Perinatal 17β-estradiol (E2) rapidly and markedly affects the morphological and neurochemical organization of the vertebrate brain. For instance, the sex difference in perinatal progestin receptor (PR) immunoreactivity in the medial preoptic nucleus (MPN) of the rat brain is due to the intracellular conversion of testosterone into E2 in males. Neonatal α-fetoprotein prevents circulating estrogens from accessing the brain, therefore, to overcome α-fetoprotein sequestration of E2, estrogen replacement studies during development have used natural and synthetic estrogen dosages in the milligram to microgram range. These levels could be considered as supraphysiological. Moreover, it is not clear through which ER subtype E2 acts to induce PR expression in the neonatal rat MPN because E2 binds similarly to estrogen receptor (ER)α and ERβ. Consequently, we investigated whether nanogram levels of E2 affected PR protein and mRNA levels in the neonatal MPN. Furthermore, propylpyrazole-triol (PPT), a highly selective agonist for ERα, and diarylpropionitrile (DPN), a highly selective agonist for ERβ, were used to determine if E2-dependent PR expression in the neonatal rat is mediated through ERα and/or ERβ. Immunocytochemistry and quantitative real-time RT-PCR determined that as little as 100 ng E2 significantly induced PR protein and mRNA in the female and neonatally castrated male MPN on PN 4, indicating that the neonatal rat brain is highly sensitive to circulating estrogens.
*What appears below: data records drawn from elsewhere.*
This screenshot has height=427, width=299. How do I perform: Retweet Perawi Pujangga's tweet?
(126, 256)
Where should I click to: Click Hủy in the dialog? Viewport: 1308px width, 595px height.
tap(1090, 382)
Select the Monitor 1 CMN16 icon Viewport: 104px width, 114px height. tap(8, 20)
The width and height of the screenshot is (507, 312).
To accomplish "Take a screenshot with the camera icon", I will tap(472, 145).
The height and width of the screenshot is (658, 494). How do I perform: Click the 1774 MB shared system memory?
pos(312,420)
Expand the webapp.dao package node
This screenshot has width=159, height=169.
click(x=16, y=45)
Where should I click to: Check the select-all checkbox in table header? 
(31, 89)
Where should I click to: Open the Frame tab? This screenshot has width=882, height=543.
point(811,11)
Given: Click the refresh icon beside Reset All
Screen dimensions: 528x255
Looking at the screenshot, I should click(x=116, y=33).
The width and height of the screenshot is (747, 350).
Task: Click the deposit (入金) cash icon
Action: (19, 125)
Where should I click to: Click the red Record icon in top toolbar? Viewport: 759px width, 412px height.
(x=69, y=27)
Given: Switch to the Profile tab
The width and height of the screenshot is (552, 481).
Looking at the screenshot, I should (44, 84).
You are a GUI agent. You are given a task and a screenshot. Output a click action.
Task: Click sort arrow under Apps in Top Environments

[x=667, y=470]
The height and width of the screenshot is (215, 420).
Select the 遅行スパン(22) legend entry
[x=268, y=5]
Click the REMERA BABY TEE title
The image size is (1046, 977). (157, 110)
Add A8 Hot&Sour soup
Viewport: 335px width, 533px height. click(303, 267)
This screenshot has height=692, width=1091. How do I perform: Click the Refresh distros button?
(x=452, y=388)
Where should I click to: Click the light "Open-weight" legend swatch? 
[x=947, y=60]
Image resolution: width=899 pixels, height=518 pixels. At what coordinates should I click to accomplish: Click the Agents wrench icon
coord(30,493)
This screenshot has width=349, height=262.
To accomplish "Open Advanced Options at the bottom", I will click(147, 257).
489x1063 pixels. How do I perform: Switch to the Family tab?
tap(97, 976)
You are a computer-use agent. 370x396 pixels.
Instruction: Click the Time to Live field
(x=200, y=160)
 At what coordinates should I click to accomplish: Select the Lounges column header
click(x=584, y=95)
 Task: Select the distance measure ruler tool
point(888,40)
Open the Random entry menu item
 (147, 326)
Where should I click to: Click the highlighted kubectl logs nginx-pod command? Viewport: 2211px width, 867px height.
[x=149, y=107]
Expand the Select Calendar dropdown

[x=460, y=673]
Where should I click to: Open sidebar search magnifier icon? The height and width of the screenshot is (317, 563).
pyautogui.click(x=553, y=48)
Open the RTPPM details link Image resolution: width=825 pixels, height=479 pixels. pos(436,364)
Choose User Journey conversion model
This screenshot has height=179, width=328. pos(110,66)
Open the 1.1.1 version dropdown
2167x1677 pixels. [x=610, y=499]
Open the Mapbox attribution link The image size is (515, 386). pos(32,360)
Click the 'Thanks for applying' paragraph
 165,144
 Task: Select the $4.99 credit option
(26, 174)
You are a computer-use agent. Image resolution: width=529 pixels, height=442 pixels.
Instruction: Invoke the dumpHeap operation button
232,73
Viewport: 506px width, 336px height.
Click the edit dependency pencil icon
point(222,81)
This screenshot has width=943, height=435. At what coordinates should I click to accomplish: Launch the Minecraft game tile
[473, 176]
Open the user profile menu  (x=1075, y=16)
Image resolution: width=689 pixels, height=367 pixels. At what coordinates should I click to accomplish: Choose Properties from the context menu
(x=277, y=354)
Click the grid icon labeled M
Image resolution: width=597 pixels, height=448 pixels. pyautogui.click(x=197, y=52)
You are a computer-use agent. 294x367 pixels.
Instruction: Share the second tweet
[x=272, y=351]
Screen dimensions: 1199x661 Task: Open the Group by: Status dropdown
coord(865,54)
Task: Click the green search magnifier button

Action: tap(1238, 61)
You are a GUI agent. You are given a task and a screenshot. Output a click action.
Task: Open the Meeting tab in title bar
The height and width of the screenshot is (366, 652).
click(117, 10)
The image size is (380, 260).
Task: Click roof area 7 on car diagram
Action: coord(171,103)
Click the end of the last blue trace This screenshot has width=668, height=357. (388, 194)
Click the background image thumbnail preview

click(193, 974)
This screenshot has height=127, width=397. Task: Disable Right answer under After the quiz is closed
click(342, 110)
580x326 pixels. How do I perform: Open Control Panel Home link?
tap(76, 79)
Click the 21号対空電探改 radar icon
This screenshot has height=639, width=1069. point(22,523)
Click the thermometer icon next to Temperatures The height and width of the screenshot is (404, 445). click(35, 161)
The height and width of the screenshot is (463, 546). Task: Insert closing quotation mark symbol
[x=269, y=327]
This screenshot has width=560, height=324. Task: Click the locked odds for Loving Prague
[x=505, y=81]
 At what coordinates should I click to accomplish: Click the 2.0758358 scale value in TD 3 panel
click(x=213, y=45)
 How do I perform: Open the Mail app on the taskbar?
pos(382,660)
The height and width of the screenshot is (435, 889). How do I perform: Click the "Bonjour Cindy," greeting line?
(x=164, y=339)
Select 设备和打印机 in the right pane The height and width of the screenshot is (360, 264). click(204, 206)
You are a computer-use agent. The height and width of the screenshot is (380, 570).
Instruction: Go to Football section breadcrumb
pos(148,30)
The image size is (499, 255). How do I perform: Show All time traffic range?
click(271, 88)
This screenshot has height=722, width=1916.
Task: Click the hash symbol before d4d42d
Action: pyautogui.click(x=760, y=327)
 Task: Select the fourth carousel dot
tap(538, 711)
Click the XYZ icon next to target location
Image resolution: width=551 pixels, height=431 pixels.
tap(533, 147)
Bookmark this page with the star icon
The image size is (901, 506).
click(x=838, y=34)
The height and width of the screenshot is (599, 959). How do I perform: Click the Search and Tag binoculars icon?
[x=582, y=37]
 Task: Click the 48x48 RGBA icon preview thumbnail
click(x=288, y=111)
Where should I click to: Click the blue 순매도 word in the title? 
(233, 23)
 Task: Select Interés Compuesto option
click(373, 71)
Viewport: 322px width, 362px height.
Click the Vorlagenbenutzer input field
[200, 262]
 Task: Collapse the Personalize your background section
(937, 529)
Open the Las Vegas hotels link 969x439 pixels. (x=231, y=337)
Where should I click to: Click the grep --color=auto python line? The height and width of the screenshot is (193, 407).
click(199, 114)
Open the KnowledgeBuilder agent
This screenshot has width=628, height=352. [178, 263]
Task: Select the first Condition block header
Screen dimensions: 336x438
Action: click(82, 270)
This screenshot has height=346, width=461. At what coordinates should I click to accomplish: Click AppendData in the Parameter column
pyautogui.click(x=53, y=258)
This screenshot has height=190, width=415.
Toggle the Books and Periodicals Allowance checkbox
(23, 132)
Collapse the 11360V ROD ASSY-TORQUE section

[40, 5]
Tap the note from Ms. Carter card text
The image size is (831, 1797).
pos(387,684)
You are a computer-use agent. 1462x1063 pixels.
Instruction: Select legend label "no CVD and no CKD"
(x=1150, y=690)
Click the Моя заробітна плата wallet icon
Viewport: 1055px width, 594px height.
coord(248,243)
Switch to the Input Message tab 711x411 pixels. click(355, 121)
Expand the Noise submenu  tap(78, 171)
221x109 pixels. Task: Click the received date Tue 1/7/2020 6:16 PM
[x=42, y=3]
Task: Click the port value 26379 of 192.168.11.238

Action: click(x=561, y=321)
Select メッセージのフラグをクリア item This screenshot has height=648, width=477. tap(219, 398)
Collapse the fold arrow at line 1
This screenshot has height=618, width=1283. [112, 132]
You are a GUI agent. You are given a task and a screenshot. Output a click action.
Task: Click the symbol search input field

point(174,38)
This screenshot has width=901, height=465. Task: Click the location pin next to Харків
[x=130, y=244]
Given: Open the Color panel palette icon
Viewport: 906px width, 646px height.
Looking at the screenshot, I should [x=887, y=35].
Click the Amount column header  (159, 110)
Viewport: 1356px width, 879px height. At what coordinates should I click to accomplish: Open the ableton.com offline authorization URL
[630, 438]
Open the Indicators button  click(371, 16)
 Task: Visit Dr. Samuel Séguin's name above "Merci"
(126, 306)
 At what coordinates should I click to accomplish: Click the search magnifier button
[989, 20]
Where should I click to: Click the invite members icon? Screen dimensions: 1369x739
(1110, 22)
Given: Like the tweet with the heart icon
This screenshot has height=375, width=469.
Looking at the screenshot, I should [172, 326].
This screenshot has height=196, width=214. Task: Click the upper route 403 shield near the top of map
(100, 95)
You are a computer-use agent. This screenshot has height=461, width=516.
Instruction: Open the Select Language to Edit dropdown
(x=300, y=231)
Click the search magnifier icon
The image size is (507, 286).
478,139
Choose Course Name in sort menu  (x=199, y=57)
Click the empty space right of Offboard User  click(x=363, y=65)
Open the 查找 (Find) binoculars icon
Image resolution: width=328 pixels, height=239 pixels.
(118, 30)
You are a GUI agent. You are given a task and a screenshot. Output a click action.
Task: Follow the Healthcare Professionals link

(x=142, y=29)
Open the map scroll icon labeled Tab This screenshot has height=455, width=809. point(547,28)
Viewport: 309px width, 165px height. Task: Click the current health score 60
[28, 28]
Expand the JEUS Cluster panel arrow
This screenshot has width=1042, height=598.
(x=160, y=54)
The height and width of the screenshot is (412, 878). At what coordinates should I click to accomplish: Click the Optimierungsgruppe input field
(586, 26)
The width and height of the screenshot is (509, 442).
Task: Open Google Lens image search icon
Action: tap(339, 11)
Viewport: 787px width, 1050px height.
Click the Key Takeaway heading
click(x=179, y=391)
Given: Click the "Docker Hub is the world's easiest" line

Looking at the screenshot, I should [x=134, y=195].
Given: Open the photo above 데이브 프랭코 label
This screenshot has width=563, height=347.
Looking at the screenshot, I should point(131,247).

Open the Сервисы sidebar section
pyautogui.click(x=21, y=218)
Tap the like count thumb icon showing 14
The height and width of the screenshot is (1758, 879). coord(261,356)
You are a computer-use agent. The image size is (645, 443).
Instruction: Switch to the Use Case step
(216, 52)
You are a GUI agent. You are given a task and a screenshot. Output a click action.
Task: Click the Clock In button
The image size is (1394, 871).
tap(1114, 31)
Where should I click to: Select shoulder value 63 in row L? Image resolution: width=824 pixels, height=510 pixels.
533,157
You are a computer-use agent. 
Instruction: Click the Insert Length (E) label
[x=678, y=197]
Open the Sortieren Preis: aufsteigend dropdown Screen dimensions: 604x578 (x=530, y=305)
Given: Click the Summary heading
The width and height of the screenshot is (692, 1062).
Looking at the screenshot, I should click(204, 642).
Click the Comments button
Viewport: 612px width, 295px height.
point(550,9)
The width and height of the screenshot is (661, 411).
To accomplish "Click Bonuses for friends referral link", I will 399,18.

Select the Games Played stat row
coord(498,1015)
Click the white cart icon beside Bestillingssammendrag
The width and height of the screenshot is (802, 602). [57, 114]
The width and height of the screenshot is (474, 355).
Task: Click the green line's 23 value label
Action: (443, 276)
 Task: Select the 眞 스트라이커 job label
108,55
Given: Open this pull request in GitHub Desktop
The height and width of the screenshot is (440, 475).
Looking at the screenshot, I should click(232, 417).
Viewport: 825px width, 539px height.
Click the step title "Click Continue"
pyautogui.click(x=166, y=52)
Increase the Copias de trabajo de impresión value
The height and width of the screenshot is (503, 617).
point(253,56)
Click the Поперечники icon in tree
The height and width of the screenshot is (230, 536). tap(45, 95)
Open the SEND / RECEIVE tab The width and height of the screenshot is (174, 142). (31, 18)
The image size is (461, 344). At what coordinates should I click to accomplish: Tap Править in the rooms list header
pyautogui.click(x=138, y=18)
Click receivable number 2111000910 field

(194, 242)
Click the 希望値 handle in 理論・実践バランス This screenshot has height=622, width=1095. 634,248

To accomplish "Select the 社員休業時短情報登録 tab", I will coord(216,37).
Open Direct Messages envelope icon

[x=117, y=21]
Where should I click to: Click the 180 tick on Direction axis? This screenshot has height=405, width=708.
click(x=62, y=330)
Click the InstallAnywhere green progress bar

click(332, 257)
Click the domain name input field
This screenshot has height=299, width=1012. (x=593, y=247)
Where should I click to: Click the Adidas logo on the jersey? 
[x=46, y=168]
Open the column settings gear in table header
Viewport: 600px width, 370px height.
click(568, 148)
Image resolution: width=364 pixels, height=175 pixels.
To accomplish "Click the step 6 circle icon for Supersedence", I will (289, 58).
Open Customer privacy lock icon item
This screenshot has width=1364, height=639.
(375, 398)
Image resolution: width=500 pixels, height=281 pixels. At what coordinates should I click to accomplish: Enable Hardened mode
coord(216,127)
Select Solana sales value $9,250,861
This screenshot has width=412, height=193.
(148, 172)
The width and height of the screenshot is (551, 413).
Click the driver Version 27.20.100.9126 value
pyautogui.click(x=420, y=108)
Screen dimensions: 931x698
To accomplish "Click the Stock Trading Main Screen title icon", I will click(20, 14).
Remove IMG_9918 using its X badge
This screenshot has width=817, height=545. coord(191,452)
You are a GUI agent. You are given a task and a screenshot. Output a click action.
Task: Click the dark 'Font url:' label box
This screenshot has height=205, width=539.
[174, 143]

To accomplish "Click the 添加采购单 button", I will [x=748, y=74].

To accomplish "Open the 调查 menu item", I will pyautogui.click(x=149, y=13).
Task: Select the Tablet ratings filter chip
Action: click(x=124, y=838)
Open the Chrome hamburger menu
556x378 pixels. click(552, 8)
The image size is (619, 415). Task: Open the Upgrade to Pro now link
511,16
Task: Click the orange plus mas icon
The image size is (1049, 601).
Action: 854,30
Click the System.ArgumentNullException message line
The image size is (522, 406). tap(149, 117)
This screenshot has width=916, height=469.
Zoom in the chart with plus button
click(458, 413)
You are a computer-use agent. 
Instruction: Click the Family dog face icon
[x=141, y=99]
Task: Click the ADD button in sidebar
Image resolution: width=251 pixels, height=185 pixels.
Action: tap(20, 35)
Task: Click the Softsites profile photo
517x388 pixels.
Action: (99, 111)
PPT, but not DPN, induced PR expression in the neonatal MPN and arcuate nucleus (Arc), demonstrating that PR expression in the neonatal rat brain depends solely on E2 activated ERα. In the lateral bed nucleus of the stria terminalis (BSTL), neither PPT nor DPN affected PR expression, suggesting the presence of a gonadal hormone-independent PR regulatory mechanism.